**SET TASK:** Copy the part of the excerpt on Hengqin and the Greater Bay Area cities from "Each of the" to "Brazil and Portugal.", word for word.

**EXCERPT:**
Zhuhai Hengqin New Area Hengqin is a 106.46 square-kilometer coastal island tucked into the southern corner of the city of Zhuhai in Guangdong province. Because it is adjacent to Macao, which is no more than 200 meters away, the island has been selected as a New Area to enhance economic ties with Hong Kong and Macao.
Hengqin puts priority on sci-tech innovation, modern financing, health care, tourism and exhibition, cross-border trade, and professional services. Preferential policies apply to areas such as customs clearance, tax, personnel, talent recruiting, finance, and informatization.
Each of the GBA’s eleven cities brings a different strength to the table:
Hong Kong connects the GBA to the rest of the world through its common law jurisdiction and business-friendly policies. It is a world financial center, ranked sixth globally according to the Global Financial Centres Index 2020.
Macau is a prime international destination for leisure and tourism, boasting the largest casino and gambling industry in the world. As a former Portuguese colony, Macau serves as a connection to Lusophone economies such as Brazil and Portugal.
Guangzhou serves as the manufacturing and logistics hub of not only the GBA but all of China.
Shenzhen is the home of China’s leading tech companies such as Tencent and Huawei. It has one of the world’s highest investment in R&D at 4% of its GDP in 2018 (Source: SCMP).
Zhuhai provides the GBA with another destination for tourists, is known for its golf courses and theme parks. It is also a strong manufacturing hub in its own right.
Jiangmen serves as a river port for the GBA.
Dongguan and Foshan serve as production hubs for the GBA.
Zhongshan, Huizhou, and Zhaoqing serve as reservoirs of surplus labour for the GBA, with low rent and cost of living.

**COLLECTED DATA:**
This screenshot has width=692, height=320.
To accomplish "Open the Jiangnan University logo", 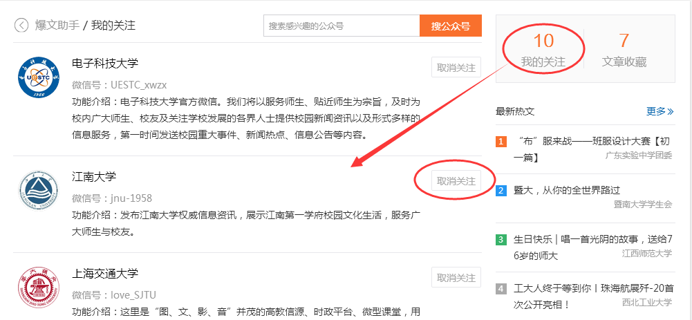I will tap(39, 190).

**WRITTEN ANSWER:**
Each of the GBA’s eleven cities brings a different strength to the table:
Hong Kong connects the GBA to the rest of the world through its common law jurisdiction and business-friendly policies. It is a world financial center, ranked sixth globally according to the Global Financial Centres Index 2020.
Macau is a prime international destination for leisure and tourism, boasting the largest casino and gambling industry in the world. As a former Portuguese colony, Macau serves as a connection to Lusophone economies such as Brazil and Portugal.